Graham Reid | | 2 min read
Given Frank Zappa's proclivity towards oddball performers and different musicians -- Captain Beefheart, the GTOs, the Shaggs -- it's hardly surprising he should be the one who brought Wild Man Fischer into the vocabulary of outsider musicians.
And Fischer was very outside.
In '68 Zappa recorded a double album of Fischer's singing and rants as An Evening with Wild Man Fischer, the title suggesting a lounge act or comedy performance.
Needless to say, it was neither.
Some of it was recorded on the street where he would bellow out his original songs "for a dime", usually his whooping Merry Go Round, some spoken word rants ("I'm Not Shy Anymore"), recorded conversations, and some studio recordings where he wanders off-mike, guest spots from Kim Fowley and Rodney Bingenheimer as quasi-Beat cheerleaders for Fischer . . .

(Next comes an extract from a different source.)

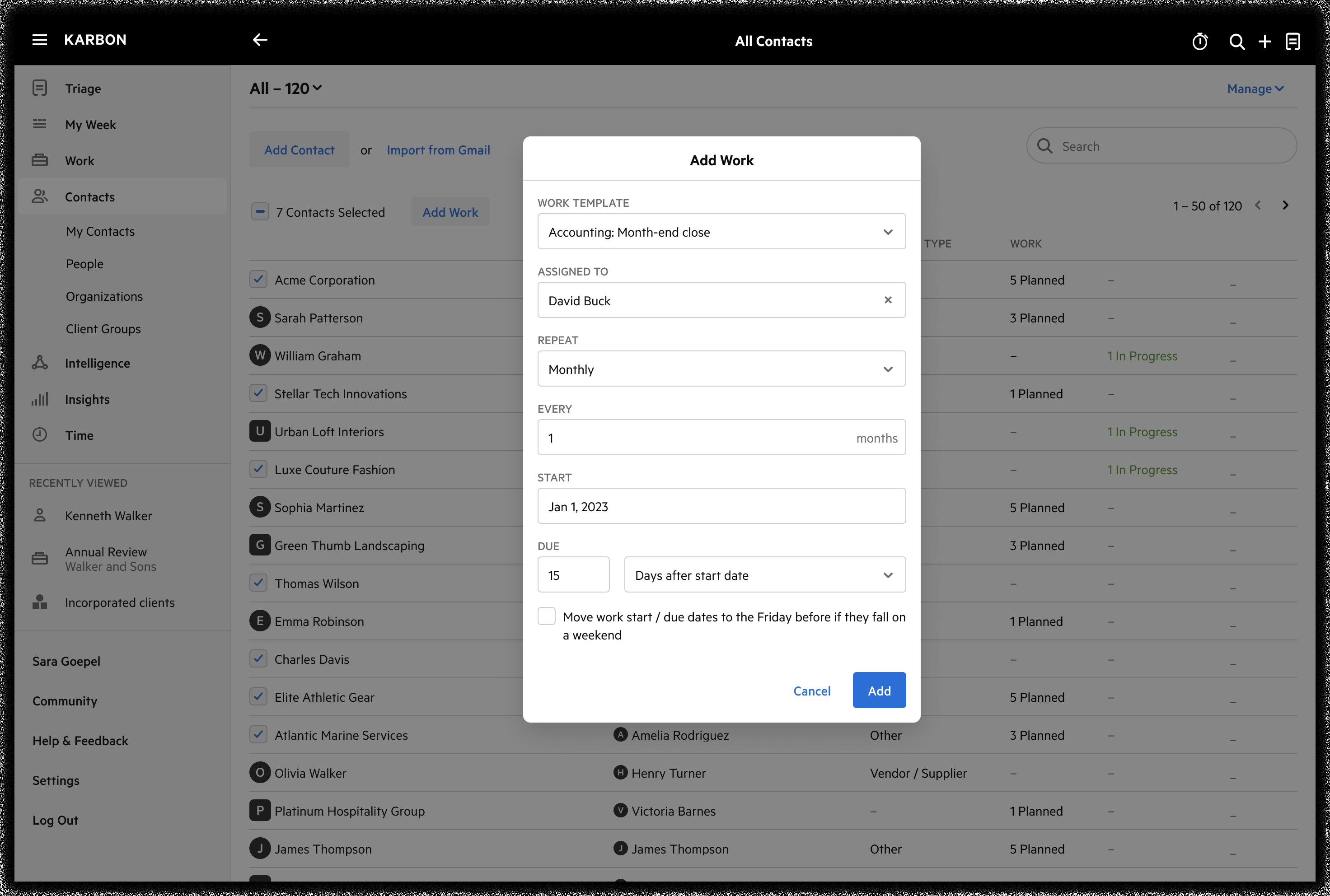Click the plus add icon
The image size is (1330, 896).
[1265, 42]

It's less an album than collision of indulgence, insanity, yuck-yuck humour and mad songs from a man of modest talent (if any) but an unshakeable need to sing and shout.
Curiously enough, Zappa wasn't the first to stumble across the peculiar talents of Fischer who had previously been incarcerated in a mental hospital as a teenager -- twice, diagnosed as a paranoid schizophrenia. Solomon Burke -- who gave him the name "Wild Man" took him on a tour after seeing him at a talent show, and Fischer had tried to interest Phil Spector in producing him.
In him, Zappa probably heard a kindred spirit -- the freak aspect -- and Fischer toured with Zappa and the Mothers.
You have to admire his willingness to sing whatever came into his head with no discernible thought to melody, although it is clear from hs wordless interpolations he probably heard some kind of arrangement in his head.
He fell out with Zappa over money but, although times got tough, he just kept doing whatever it was he did and as his profile fell his cult status went up.
There were other recordings (The Fischer King) but his mental illness was always going to ensure times would be tough for the Wild Man.
This rare, untutored, odd but hardly unique singer spent the last seven years of his life on daily medication in a state-assisted home. He died in 2011 aged 66.
Wild Man Fischer was certainly an unusual character and his music has a naive, enjoyable and slightly disturbing quality. At times -- Start Life Over Again, The Mope -- you can almost hear a pop song emerging.
Almost.
For other articles in the series of strange characters in music, WE NEED TO TALK ABOUT . . . go here.
Graham Dunster - Feb 12, 2013
I used to have the double lp but no longer. Shame it doesn't seem to be available anymore in any format. Maybe the Zappa reissues will eventually encompass other material he issued, such as this. I'm never going to forget 'Merry Go Round'!
SaveGary Steel - Feb 13, 2013
I imagine that what Zappa saw in Fischer was something subversive and provocative to mainstream American life in the '60s, together with the same kind of "parallel universe" represented by Beefheart or other FZ favourites like The Shaggs. One thing: it may have been reported somewhere that Fischer fell out with Zappa over money, but it's well documented that he was banned from having any connection to the Zappa family after he went psycho in their house. Personally, I love Fischer's stuff: put it up there with Florence Foster Jenkins and Wing. So wrong that it makes you wonder how people ever get it right. I'd rather listen to this than any number of musicians who can hit a note but don't have an original idea. GRAHAM REPLIES: I would definitely bow to Gary's superior knowledge in this matter of money/mayhem. It's not hard to imagine Wild Man going psycho. Sort of was anyway.